### Текст

«Нашей сегодняшней жизни очень нужны котурны»

Оскарас Коршуновас о «Чайке», «Гамлете» и современном театре

Чеховская «Чайка» в репертуаре Московского художественного театра появилась в год его основания, в 1898-м,— и с тех пор пьеса периодически возвращается на сцену МХТ. С премьеры предыдущей версии, поставленной Олегом Ефремовым, прошло уже 40 лет — теперь новую мхатовскую «Чайку» выпускает литовский режиссер Оскарас Коршуновас, человек совсем иной школы и «группы крови». Ольга Федянина поговорила с Оскарасом Коршуновасом о предстоящей премьере, о классике в современности и о смене театральных поколений в России, Литве и в мире

Фото: Александр Иванишин

Фото: Александр Иванишин

Начнем с неизбежного. «Чайка» — символ МХТ, чайка на вас смотрит с занавеса, пока вы репетируете, и так далее. Но вы сами никогда не были режиссером мхатовской школы. Что вы подумали, когда вас пригласили сюда на эту постановку?

Я сам предложил это название Сергею Женовачу. Если уж работать в МХТ, то что и ставить, если не «Чайку». С нее начинался этот театр, который потом фактически определил и развитие мирового театра. Сегодня я работаю здесь, с замечательными актерами разных поколений — у них прекрасная школа, они необыкновенно профессиональны, и все мы думаем о том, как добиться того, чтобы наша «Чайка» стала импульсом для какого-то нового театрального этапа.

######
### Список данных

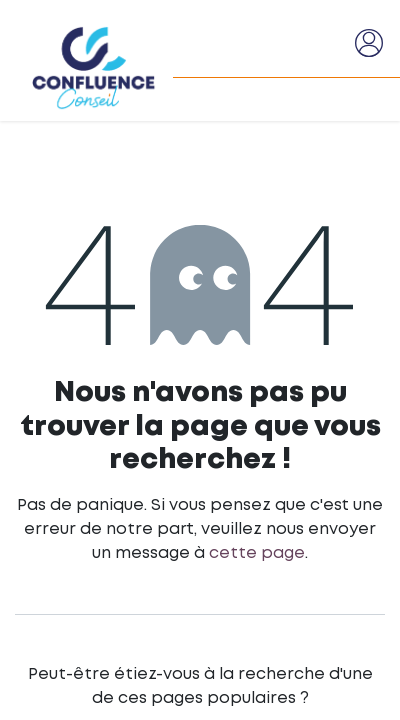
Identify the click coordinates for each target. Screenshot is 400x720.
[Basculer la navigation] (331, 43)
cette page (257, 553)
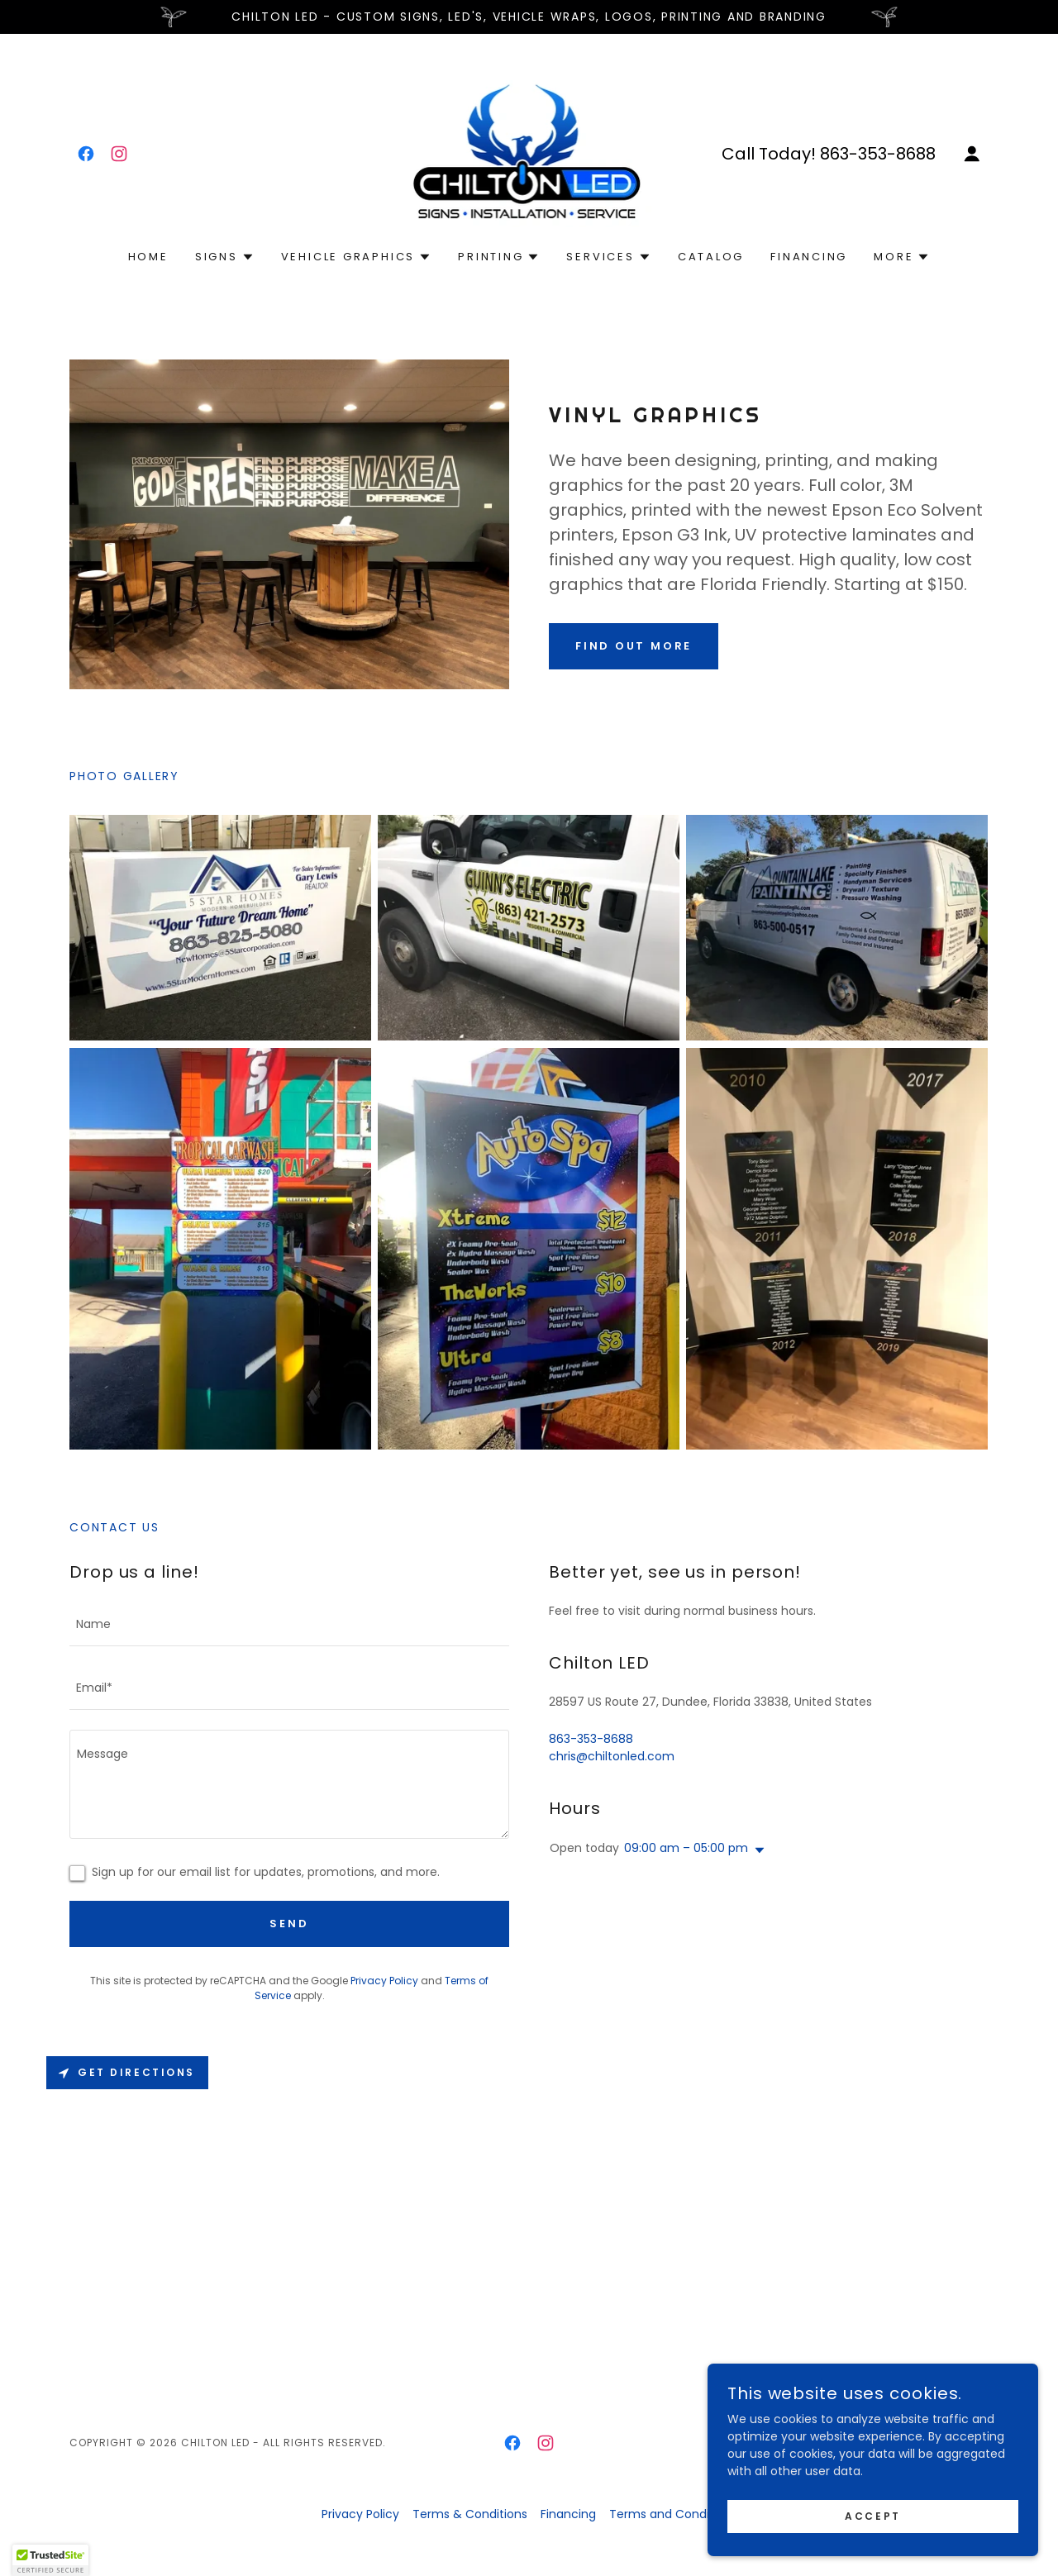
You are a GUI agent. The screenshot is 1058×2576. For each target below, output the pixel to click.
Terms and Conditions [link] (673, 2514)
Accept (872, 2516)
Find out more (633, 646)
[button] (972, 153)
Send (288, 1923)
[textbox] (289, 1624)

######

Вопросы и задания
• A. Объясните в одном–трех предложениях, почему, согласно интервью о «Чайке», Коршуновас сам предложил поставить в МХТ именно эту пьесу.
• B. Сколько лет, как сказано в интервью о «Чайке», прошло с премьеры предыдущей версии пьесы, поставленной Олегом Ефремовым?
• C. Пожалуйста, допишите следующую часть интервью о «Чайке», начиная сразу после последнего ответа режиссера.
Эти данные — отдельный материал.

Ответы к заданиям
• A. По его словам, если уж работать в МХТ, то ставить нужно «Чайку». С нее начинался этот театр, который потом фактически определил развитие мирового театра.

• B. 40 лет.

• C.
Несколько лет назад вы ставили «Чайку» в своем театре, в Вильнюсе, и это до сих пор был ваш единственный Чехов. Работа в МХТ — это по-прежнему ваш первый Чехов или второй? То есть изменилась ли для вас пьеса?

Ну это второй Чехов, сейчас это другой спектакль. И дело даже не в том, сколько времени прошло. Недавно я говорил с Дмитрием Крымовым, который вспоминал, как его отец, Анатолий Эфрос, закончив одну из своих чеховских постановок, сразу же хотел начать ставить ту же пьесу снова. Не потому, что что-то не получилось. Просто это такой автор. В Чехове — как и в Шекспире — есть такая неисчерпаемость, что можно, поставив точку, начинать все заново.

Но что-то все же изменилось за это время?

Первую свою «Чайку» я ставил, в первую очередь размышляя о том, что такое театр. В пьесе же все завязано на театр, он определяет судьбы героев. И для меня, и для моей труппы тогда это был такой способ задаться вопросом, что мы делаем в театре, не впали ли мы в рутину, говоря словами Кости Треплева. А сейчас я стал старше и мне важно, какое огромное внимание Чехов уделяет возрасту, поколениям, их взаимоотношениям. Вообще тому, что такое возраст человеческий. Мне лично теперь уже ближе доктор Дорн, который хочет отрешиться от суеты сует, просто по возрасту ближе. Но я все равно остаюсь, как и в первом спектакле, с Треплевым. Для меня все равно первым делом это спектакль о Косте Треплеве: я режиссер и он режиссер. Эта тема мне важна в «Чайке», как до этого была важна в «Гамлете». Оба главных героя ставят свои спектакли.

И оба для матери.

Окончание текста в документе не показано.